We analyse this important feature using a behavioural macroeconomic model. This model assumes that agents have cognitive limitations preventing them from having rational expectations. Instead they use simple forecasting rules (heuristics) and are willing to switch rules depending on their relative performance. The advantage of such a model is it generates endogenous movements in optimism and pessimism (animal spirits) that drive the business cycle and are in turn influenced by it.

Using a calibrated version of this model, we find that the combination of the behavioural assumption and the money creation feature has generated very high volatility in a number of macroeconomics variables such as output gap. The volatility found in the behavioural model with banks is much higher than in a behavioural model without banks. Furthermore, there is a strong correlation between the output gap and the supply of bank loans (see Figure 1). The origin of this positive correlation is when optimism is on the rise, output is booming and asset prices increase.


This improves the equity position of banks holding their risky assets. This leads them to expand their loan supply, which in turn stimulates investment and hence aggregate demand increases. All this leads to an important business cycle amplification effect produced by banks.

Figure 1: Strong correlation between output gap and loan supply change

[Loan supply change and output gap]

What are the policy implications of these results? In general terms we find that the existence of banks with the strong pro-cyclical feature increases the need to stabilize the economy.


We have analysed a number of policy tools that can be used to stabilize the economy. The primary tool is the interest rate (through the Taylor rule).

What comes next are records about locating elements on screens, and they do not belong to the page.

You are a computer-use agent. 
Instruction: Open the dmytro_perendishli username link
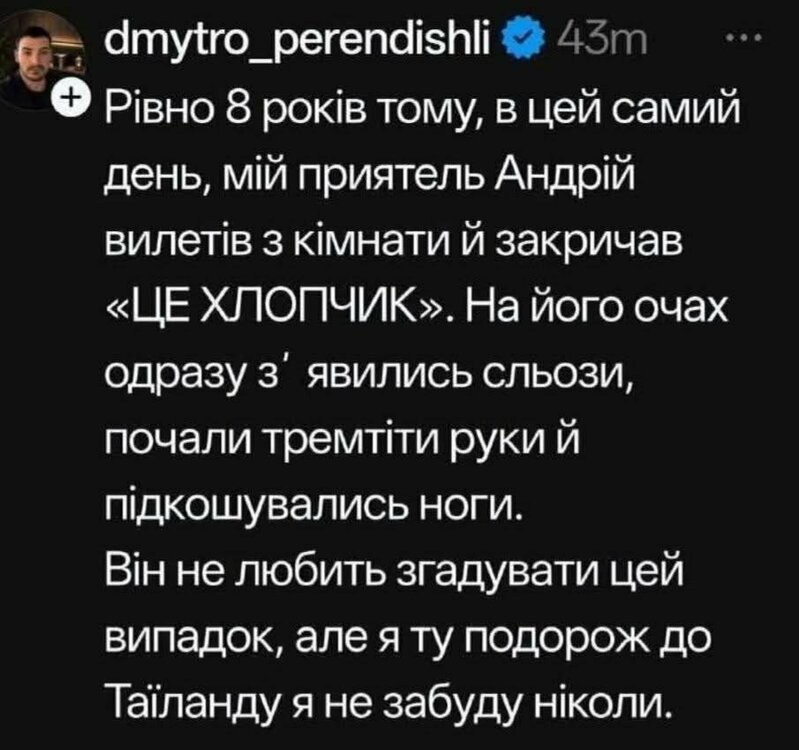(x=296, y=42)
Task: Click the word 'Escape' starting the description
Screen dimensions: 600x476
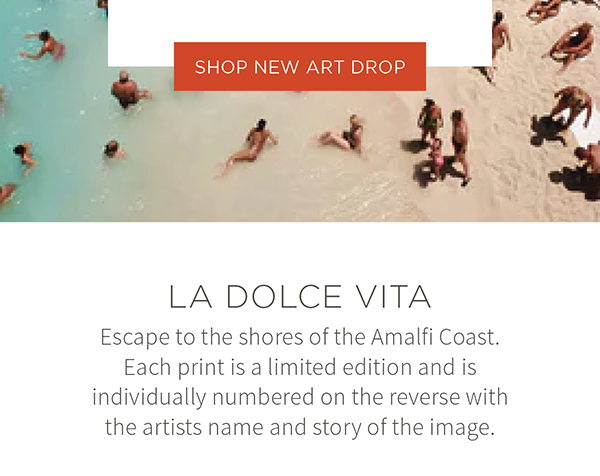Action: 135,337
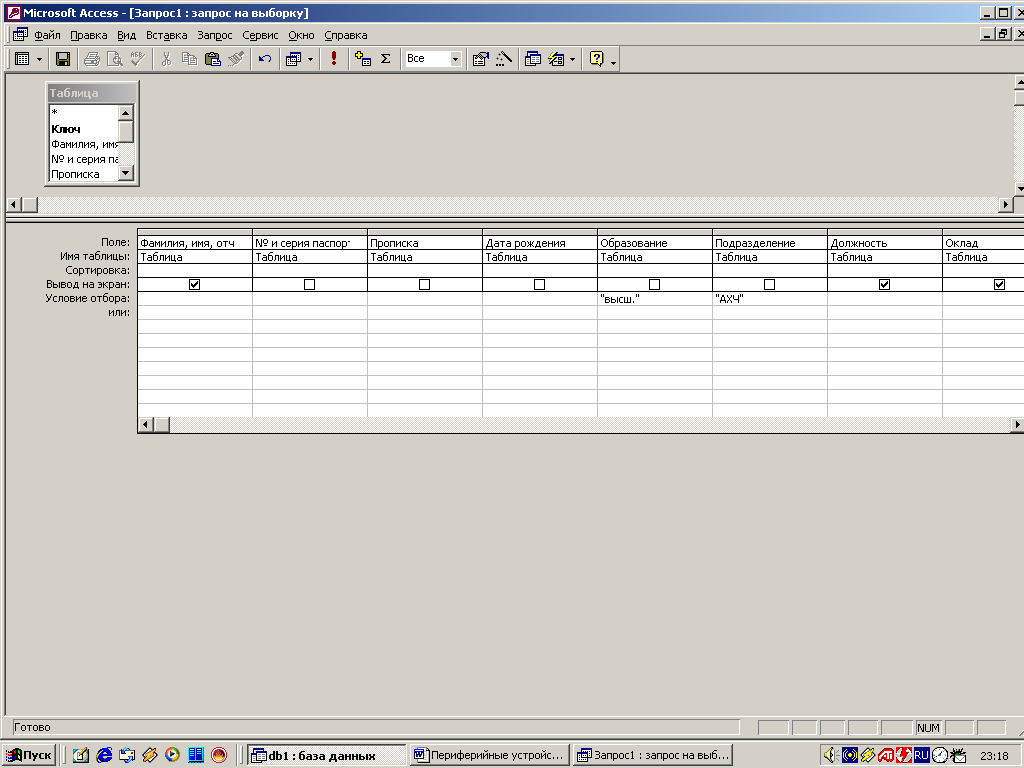Switch to db1 : база данных taskbar button
1024x768 pixels.
[327, 755]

We find that in the presence of banks that amplify the business cycle the central bank has to apply more intense output stabilization to achieve the same degree of stability compared to a system without banks.


When the central bank finds it difficult to stabilize the business cycle through the standard interest rate instrument (as it is today when the interest rate is close to zero), we find that macroprudential control has to take over as the main instrument to stabilize the banking system and the economy at large. The way macroprudential control works in our model is through counter-cyclical capital requirement regulating the capacity banks have in varying their loan supply in response to changes in the value of their equity. As long as the equity position is below a pre-set value which is called ‘Cap’, banks are allowed to change bank loans linking with its equity positions. Once the equity position exceeds this value ‘Cap’, banks do not behave according to their equity positions. As a result, the pro-cyclical loan supply mechanism is aborted.


In Figure 2, we show the results of simulating our model under different level of macroprudential control measured by ‘Cap’. When Cap=0, the central bank imposes the most restrictive control so that banks are prevented from changing their loan supply. As Cap increases banks increase their autonomy to do so. We find that the standard deviation of the output gap is low when Cap = 0. It increases steadily as the loan supply controls are loosened. Thus macroprudential control is an important instrument in stabilizing the banking system and in doing so in stabilizing the business cycle.


Figure 2: Volatility and macroprudential control (cap)

[Standard deviation output gap and capital: x-axis: Cap; y-axis: standard deviation y]


To conclude, the banking sector is an important source of macroeconomic volatility, as it tends to amplify movements of optimism and pessimism and the business cycle. This runs the risk of creating intense booms and busts which in turn can greatly dislocate societies. It is important that the monetary authorities use their available policy tools to stabilize an otherwise unstable system.